DESCRIPTION OF THE TASK
Once you find the line with "Click the vertical", copy it and every line after it through the end of the entries below, exactly as written.

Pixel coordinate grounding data
::::

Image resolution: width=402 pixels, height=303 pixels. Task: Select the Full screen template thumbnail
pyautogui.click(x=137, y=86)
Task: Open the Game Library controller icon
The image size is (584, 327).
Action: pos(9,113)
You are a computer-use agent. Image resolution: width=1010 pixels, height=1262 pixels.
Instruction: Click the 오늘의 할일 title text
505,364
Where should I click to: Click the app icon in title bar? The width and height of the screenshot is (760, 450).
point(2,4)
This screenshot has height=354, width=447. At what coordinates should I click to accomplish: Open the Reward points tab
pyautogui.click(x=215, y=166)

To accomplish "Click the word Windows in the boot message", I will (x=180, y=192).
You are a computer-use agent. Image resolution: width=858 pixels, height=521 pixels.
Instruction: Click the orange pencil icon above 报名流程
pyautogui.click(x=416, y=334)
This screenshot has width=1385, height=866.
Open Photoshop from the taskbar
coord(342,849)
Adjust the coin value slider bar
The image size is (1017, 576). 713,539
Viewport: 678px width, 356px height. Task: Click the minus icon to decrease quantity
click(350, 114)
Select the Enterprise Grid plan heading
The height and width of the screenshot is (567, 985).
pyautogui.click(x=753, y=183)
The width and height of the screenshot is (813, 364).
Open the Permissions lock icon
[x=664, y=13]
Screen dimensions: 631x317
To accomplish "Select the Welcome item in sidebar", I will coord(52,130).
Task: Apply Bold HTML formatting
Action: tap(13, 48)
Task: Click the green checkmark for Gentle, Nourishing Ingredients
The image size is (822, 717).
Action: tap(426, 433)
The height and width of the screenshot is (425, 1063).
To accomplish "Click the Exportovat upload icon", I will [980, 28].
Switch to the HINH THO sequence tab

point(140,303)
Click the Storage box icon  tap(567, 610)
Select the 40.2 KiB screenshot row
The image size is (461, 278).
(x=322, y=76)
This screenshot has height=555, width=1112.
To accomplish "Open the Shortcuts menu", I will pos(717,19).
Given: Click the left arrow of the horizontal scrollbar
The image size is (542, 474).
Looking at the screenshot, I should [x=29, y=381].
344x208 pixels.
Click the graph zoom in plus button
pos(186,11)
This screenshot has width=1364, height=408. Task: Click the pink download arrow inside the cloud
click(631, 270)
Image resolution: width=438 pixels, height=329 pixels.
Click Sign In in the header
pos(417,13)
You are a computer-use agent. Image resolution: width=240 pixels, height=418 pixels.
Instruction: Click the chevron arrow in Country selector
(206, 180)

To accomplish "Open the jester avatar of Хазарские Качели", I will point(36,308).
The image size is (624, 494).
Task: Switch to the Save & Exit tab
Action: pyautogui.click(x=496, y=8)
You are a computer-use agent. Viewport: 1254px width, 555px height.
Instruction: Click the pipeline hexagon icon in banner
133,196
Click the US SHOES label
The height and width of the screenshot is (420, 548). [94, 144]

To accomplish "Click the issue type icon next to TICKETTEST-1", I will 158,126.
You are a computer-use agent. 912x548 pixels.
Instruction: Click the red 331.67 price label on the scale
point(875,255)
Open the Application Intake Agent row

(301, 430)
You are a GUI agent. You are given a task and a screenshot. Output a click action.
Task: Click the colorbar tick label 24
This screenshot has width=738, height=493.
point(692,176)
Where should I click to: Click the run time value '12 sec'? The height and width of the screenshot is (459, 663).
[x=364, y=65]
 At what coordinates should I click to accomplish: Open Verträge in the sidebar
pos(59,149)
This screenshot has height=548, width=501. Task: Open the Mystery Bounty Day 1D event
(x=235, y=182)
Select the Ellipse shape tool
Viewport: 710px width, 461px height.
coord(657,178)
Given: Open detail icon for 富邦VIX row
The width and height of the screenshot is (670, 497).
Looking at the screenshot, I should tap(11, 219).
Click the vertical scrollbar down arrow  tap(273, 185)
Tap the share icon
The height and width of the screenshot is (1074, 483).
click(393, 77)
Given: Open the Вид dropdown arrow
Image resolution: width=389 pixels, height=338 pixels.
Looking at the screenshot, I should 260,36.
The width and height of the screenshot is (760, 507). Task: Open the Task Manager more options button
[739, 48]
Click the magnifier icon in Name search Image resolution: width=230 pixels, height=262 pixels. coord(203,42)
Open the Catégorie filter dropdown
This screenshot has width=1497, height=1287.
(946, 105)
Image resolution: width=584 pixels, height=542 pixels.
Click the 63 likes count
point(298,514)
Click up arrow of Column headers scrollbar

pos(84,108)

::::

TASK OUTPUT
Click the vertical scrollbar down arrow  tap(273, 185)
Tap the share icon
The height and width of the screenshot is (1074, 483).
click(393, 77)
Given: Open the Вид dropdown arrow
Image resolution: width=389 pixels, height=338 pixels.
Looking at the screenshot, I should 260,36.
The width and height of the screenshot is (760, 507). Task: Open the Task Manager more options button
[739, 48]
Click the magnifier icon in Name search Image resolution: width=230 pixels, height=262 pixels. coord(203,42)
Open the Catégorie filter dropdown
This screenshot has width=1497, height=1287.
(946, 105)
Image resolution: width=584 pixels, height=542 pixels.
Click the 63 likes count
point(298,514)
Click up arrow of Column headers scrollbar

pos(84,108)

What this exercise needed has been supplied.